◆ Explore the material ◆
1: According to the letter on syringe contamination, what share of the anesthesia syringes in the study were used on multiple days?
2: Summarize the letter on syringe contamination in two sentences.
3: List every organization, committee, or newsletter named in the body of the letter on syringe contamination, leaving out the reference at the end.

Volume 5, No. 1 • Spring 1990

Dangers of Syringe Contamination Cited

Henry L. Sherwood, M.D.

To the Editor

If your anesthesiologist told you he was going to give you a cc. of fentanyl from a syringe that was used on nine other patients during the past five days, you would be horrified. Unbeknownst to patients, this happens every day.

A poster presentation at the 1989 S.A.M.B.A. Meeting, “Bacterial contamination of Anesthesia Syringes’, looked at this issue with surprising candor. The study evaluated the bacterial contamination of syringes used to administer anesthetic medication. No bacterial contamination was found although 22 percent of these syringes were used on multiple patients and 13 percent were used on multiple days!

In the days before AIDS, many of us used the same syringes on multiple patients or the same succinylcholine drip on two or three patients. Even with the AIDS crisis, many anesthesia personnel find it too wasteful or too much bother to use new syringes on every patient. This poster is evidence that this is a problem at many institutions.

The ASA’s Surgical Committee statement on reuse of syringes was made several years ago with very little publicity or fanfare. This APSF Newsletter is an excellent forum to reiterate the concept that such practice is unacceptable.

Henry L. Sherwood, M.D. Annapolis, MD


  1. Ryckman, ST. Bacterial Contamination of Anesthesia Syringes, poster presentation; Society of Ambulatory Anesthesia, San Antonio, 1989.

◆ Entries supplied ◆
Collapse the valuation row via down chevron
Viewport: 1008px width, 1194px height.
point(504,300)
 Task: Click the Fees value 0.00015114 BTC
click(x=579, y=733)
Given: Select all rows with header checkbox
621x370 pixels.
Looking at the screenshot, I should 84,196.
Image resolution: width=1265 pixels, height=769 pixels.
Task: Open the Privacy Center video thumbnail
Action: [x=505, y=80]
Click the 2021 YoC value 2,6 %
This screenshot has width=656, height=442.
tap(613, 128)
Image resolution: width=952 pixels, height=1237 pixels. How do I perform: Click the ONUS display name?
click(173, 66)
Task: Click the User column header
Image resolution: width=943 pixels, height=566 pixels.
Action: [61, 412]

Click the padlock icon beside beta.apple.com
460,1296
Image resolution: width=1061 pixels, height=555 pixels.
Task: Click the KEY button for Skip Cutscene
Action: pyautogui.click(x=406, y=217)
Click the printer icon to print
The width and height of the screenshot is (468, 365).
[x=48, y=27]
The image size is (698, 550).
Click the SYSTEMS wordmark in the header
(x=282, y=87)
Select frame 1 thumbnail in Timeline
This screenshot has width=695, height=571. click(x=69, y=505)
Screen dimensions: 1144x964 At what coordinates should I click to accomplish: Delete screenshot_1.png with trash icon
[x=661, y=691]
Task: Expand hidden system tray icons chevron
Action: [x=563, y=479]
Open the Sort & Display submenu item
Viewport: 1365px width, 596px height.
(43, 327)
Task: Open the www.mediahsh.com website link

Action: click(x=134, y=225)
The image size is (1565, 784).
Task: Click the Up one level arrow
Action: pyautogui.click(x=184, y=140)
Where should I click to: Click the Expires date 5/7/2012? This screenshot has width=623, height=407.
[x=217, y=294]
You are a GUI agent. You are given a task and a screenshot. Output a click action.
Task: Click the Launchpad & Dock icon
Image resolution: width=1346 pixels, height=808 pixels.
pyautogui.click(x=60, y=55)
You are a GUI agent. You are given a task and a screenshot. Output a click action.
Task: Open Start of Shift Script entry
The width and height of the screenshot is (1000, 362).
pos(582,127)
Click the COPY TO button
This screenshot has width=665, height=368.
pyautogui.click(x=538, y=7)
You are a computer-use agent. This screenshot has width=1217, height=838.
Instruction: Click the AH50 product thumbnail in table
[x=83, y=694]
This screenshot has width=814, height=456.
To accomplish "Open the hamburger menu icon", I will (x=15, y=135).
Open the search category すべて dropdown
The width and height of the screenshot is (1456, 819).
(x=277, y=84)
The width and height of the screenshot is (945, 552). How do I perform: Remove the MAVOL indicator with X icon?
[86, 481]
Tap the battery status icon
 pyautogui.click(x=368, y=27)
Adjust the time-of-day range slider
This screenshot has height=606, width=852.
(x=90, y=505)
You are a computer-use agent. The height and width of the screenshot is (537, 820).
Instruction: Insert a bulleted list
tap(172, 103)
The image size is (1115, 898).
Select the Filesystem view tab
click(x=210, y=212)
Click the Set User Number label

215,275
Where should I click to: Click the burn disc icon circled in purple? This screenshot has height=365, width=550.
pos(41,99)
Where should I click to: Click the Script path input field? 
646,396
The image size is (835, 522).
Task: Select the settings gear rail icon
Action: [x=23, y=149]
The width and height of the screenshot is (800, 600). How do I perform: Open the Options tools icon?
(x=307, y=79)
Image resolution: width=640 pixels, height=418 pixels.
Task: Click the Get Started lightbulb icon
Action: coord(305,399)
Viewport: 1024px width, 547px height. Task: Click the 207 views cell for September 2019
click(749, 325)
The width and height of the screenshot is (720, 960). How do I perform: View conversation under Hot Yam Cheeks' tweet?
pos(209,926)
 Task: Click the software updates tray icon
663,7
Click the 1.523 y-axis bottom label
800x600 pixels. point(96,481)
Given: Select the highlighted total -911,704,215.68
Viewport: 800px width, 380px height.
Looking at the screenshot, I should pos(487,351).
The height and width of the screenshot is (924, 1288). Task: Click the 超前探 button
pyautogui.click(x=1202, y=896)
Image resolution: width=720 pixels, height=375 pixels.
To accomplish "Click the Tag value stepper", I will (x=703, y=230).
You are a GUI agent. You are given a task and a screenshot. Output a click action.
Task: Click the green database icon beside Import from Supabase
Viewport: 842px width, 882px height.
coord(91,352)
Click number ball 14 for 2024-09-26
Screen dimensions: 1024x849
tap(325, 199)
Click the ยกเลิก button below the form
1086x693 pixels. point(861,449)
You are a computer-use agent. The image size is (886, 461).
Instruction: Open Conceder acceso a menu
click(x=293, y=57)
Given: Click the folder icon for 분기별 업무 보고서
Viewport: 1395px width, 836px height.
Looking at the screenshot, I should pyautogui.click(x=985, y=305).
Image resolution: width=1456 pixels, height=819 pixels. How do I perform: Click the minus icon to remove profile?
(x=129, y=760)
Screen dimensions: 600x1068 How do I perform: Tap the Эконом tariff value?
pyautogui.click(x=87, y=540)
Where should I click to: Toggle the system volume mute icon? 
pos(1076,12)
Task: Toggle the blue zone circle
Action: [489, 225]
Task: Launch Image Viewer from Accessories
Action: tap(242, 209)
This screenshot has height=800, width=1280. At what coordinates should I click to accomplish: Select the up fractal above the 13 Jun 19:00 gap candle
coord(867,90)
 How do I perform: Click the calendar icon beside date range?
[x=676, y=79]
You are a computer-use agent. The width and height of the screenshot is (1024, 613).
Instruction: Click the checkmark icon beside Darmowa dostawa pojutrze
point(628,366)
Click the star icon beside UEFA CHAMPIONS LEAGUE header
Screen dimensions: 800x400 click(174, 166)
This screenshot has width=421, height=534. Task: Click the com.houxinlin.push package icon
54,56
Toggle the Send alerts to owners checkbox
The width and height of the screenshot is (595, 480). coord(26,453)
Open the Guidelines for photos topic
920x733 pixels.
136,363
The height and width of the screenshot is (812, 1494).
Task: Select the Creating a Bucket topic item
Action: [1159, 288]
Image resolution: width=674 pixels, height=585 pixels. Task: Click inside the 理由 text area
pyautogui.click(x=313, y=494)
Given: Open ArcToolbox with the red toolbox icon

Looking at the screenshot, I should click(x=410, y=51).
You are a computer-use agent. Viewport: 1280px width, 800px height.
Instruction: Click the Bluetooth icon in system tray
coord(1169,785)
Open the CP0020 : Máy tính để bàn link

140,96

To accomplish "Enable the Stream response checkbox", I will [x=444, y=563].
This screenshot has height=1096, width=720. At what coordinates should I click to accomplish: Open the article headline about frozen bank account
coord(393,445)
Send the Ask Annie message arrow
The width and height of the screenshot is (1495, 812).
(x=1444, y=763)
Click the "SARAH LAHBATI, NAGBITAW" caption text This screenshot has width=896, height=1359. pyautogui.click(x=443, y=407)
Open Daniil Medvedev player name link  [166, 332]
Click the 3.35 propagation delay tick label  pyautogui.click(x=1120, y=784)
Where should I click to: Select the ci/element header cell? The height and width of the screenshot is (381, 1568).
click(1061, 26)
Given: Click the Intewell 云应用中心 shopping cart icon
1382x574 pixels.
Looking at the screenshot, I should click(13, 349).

◆ Answer set ◆
1: 13 percent

2: A 1989 poster found that 22 percent of anesthesia syringes were used on multiple patients and 13 percent on multiple days, showing that syringe reuse is a problem at many institutions. The writer says the ASA's Surgical Committee statement on syringe reuse received little publicity, and he urges the APSF Newsletter to restate that the practice is unacceptable.

3: S.A.M.B.A.; the ASA's Surgical Committee; the APSF Newsletter